La première est en totale rupture avec une tendance longue d'un quart de siècle à une éviction toujours plus précoce des actifs vieillissants et requiert une tout autre situation du marché du travail, qu'il est sans doute vain d'espérer avant qu'intervienne le choc démographique. Même mise en œuvre à très brève échéance, une telle réforme, qui revient à reporter majoritairement le surcroît futur de la charge vieillesse sur les générations qui se présentent sur le marché du travail depuis la fin des années 70, ne produirait ses premiers effets véritables qu'à moyen ou à long terme.

La seconde, qui consiste dans le développement d'une épargne collective alimentant le fonds de réserve créé en 1999, présente la même limite. Il en irait ainsi même si le fonds n'était configuré que pour être rapidement épuisé. En regard des sommes nécessaires, celles à ce jour collectées sont trop dérisoires. Parce que le vieillissement démographique est un cas d'école pour la volonté politique, il faut redouter que la France aborde plus démunie que certains de ses voisins ce choc démographique. Au pied du mur, elle pourra toujours improviser un élargissement de l'assiette de financement des retraites ou un relèvement brutal des cotisations. Mais si les Français sont d'accord et pour une durée forcément brève !

« Réorienter l'affectation des gains de productivité, condition de l'équité entre générations. »

JEAN-MARIE HARRIBEY Professeur agrégé de sciences sociales à Bordeaux-IV.

Le rapport Charpin s'inscrit dans la longue suite de plaidoyers en faveur du remplacement progressif partiel ou total des systèmes de retraite fondés sur la répartition par la capitalisation. En réalité, à partir du moment où l'on est à peu près sûr que les progrès de la productivité du travail compenseront la détérioration du rapport actifs-inactifs, le seul problème à résoudre est d'ordre social : comment répartir les gains de productivité entre, primo, le niveau de vie des salariés et des actifs en général, secundo, leur temps de travail, tertio, le niveau de vie des inactifs et, quarto, les profits, ceux d'entreprises ou ceux versés aux propriétaires du capital.

Il est significatif que la part prise par les profits dans la valeur ajoutée est considérée comme définitivement figée au niveau élevé actuel, conformément aux exigences de la rentabilité du capital.
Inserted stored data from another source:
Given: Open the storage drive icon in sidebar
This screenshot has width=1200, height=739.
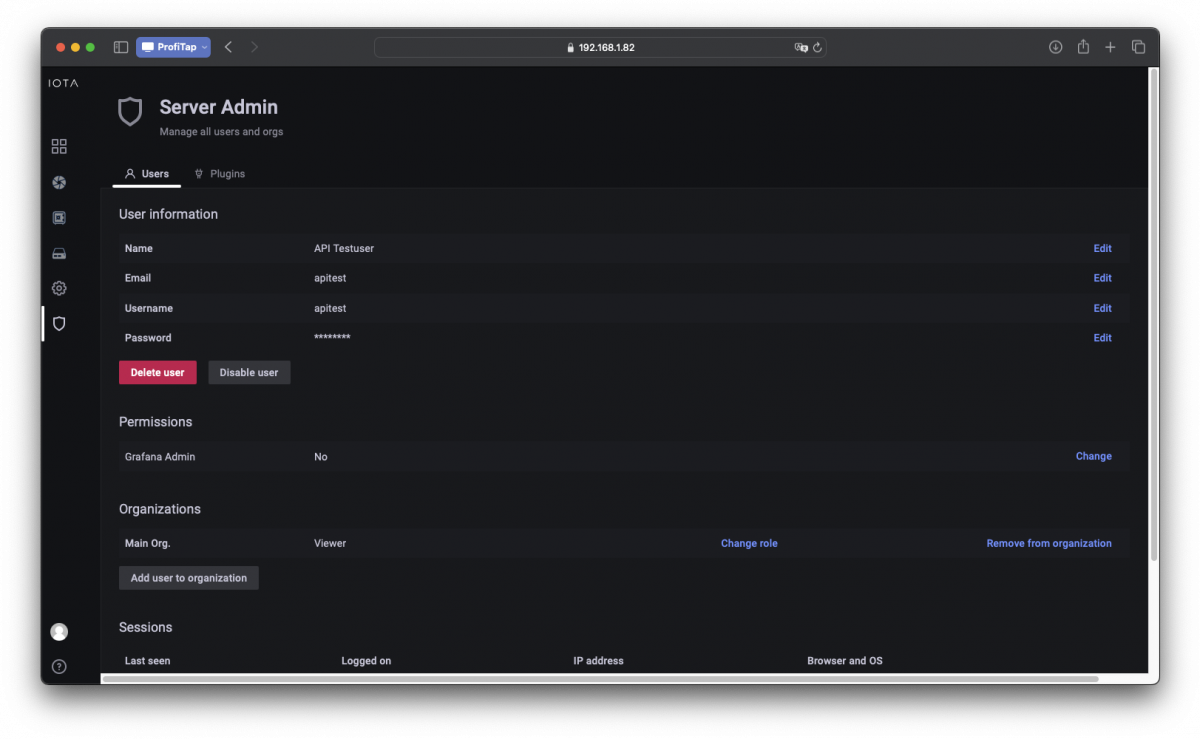Looking at the screenshot, I should (59, 253).
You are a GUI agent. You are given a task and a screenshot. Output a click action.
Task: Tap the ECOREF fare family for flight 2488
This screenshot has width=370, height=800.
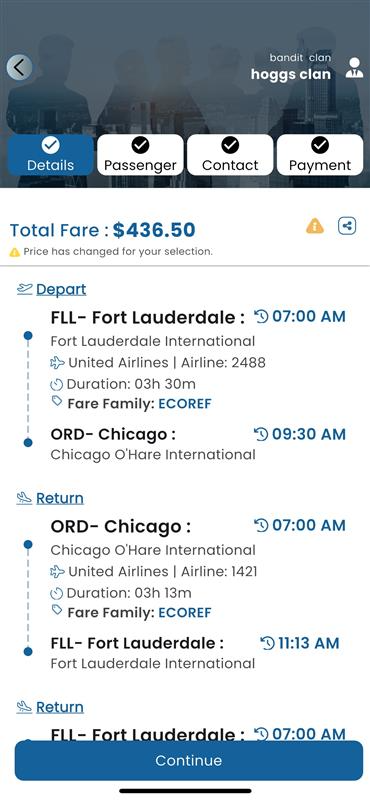[185, 404]
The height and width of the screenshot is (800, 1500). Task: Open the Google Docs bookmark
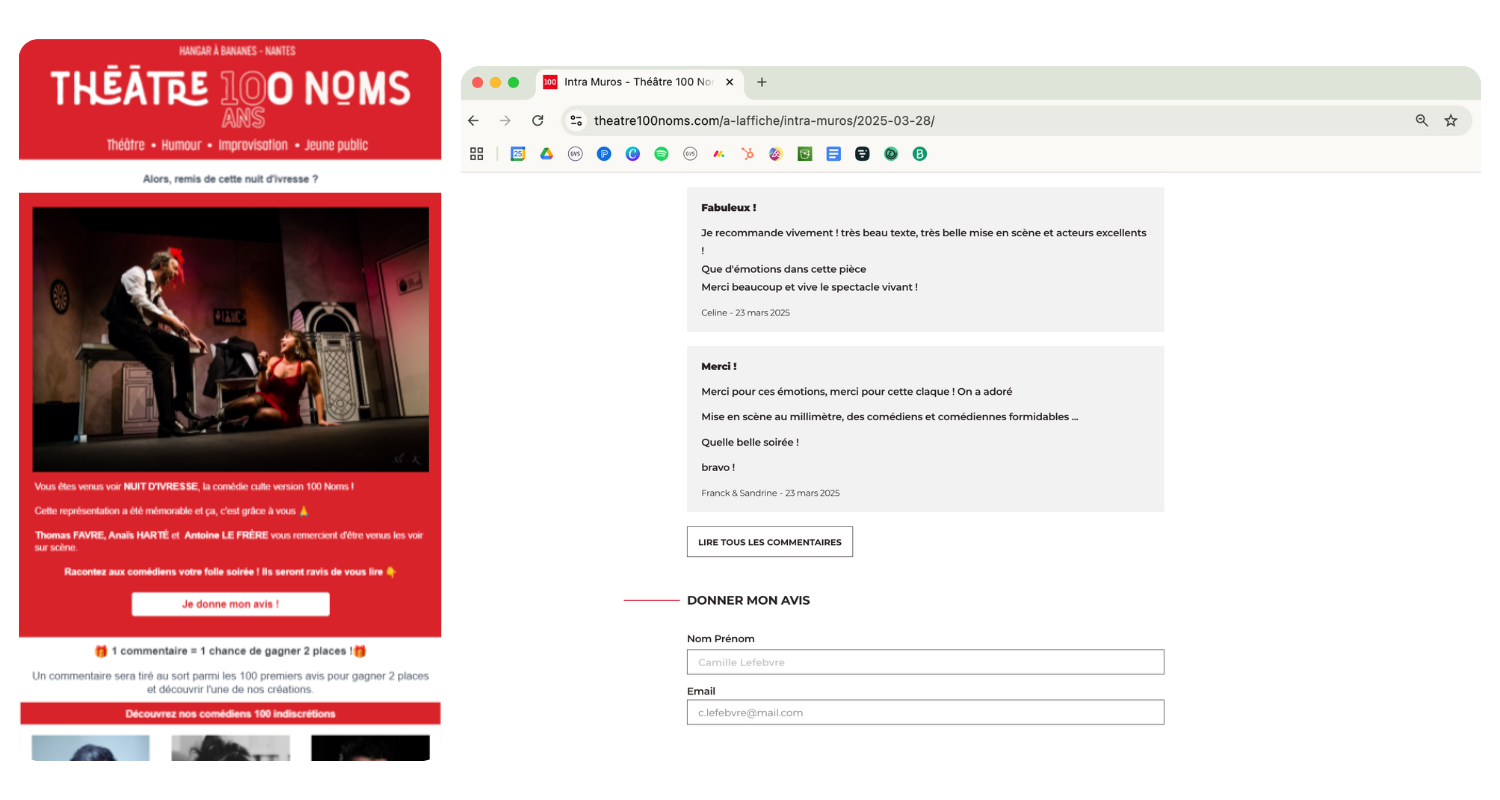point(834,154)
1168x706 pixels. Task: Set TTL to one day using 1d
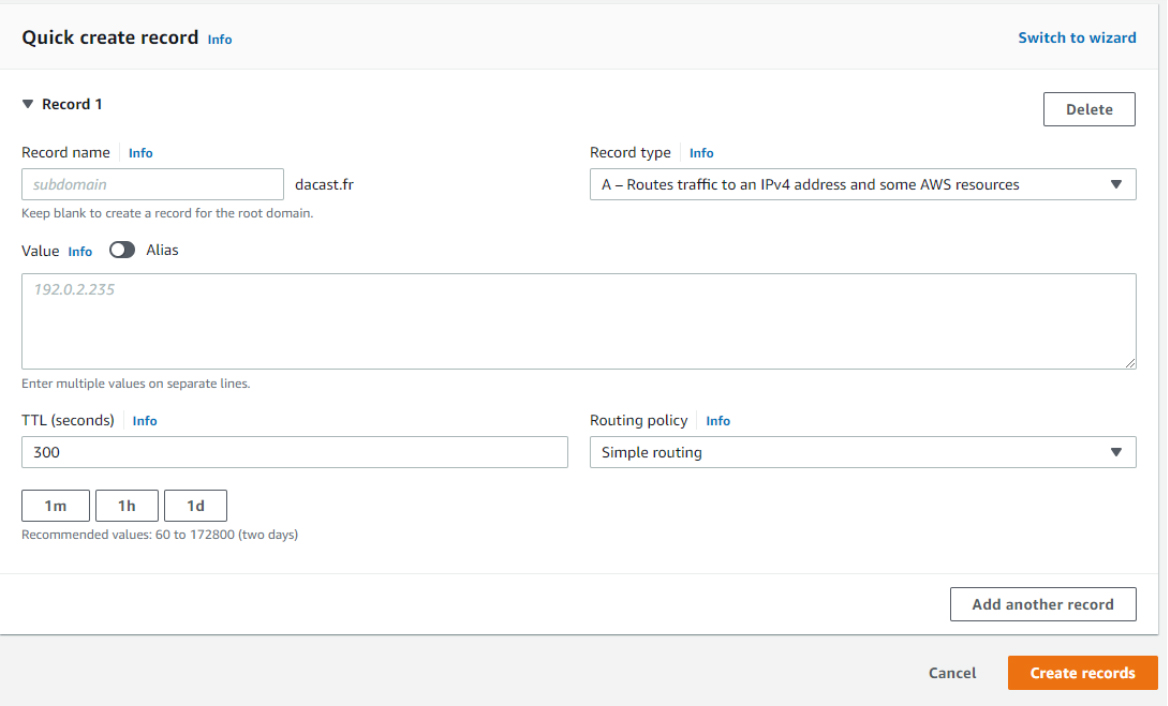point(195,505)
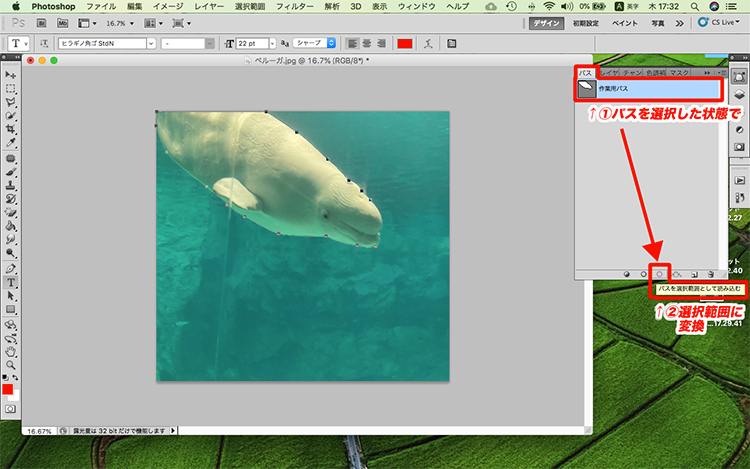Delete current path with trash icon
Screen dimensions: 750x469
pos(710,273)
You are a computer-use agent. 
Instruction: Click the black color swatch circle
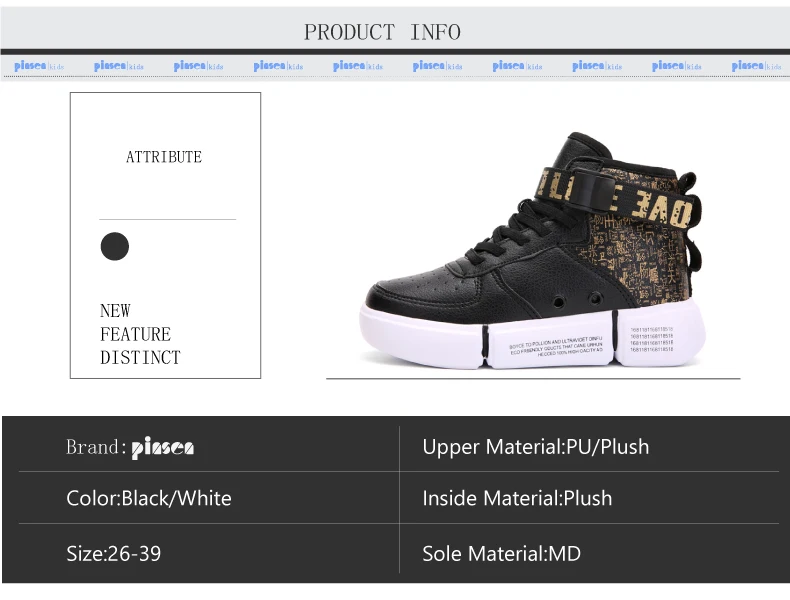[115, 246]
Autrement dit, la manne à répartir dans l'avenir entre les travailleurs et les anciens travailleurs doit continuer d'évoluer tendanciellement à un rythme inférieur à celui de la croissance de l'économie. Voilà pourquoi on peut annoncer que les caisses de retraite seront en faillite à partir de 2006. C'est vrai dès lors qu'on tient la répartition des revenus pour immuable : d'abord, celle entre revenus du travail et revenus du capital, mais aussi celle entre hauts et bas salaires et celle entre travailleurs employés et chômeurs.

Les hypothèses du rapport Charpin prévoient des taux de chômage élevés de 6 %, voire de 9 %, alors même que la population active en âge de travailler diminuera. Ce parti pris indique a contrario la voie radicalement opposée qu'il faudrait suivre : la réorientation de l'affectation des gains de productivité sera dans les prochaines années la condition sine qua non, d'une part, de la résorption du chômage et, d'autre part, de l'équité entre les générations.

En filigrane, le rapport Charpin légitime la captation des richesses par les actionnaires puisqu'il postule que la solution au financement des retraites des salariés les plus aisés, capables d'épargner en abondance, consisterait à aller en Bourse. Mais la capitalisation ne procurerait aucun supplément de ressources globales. Seule une minorité verrait sa part grandir. Répartir autrement les gains de productivité ne signifie pas tout miser sur le niveau de cette productivité. À l'heure où le contenu de la croissance est en question, le modèle de développement est à repenser en même temps que la répartition du résultat de l'activité productive.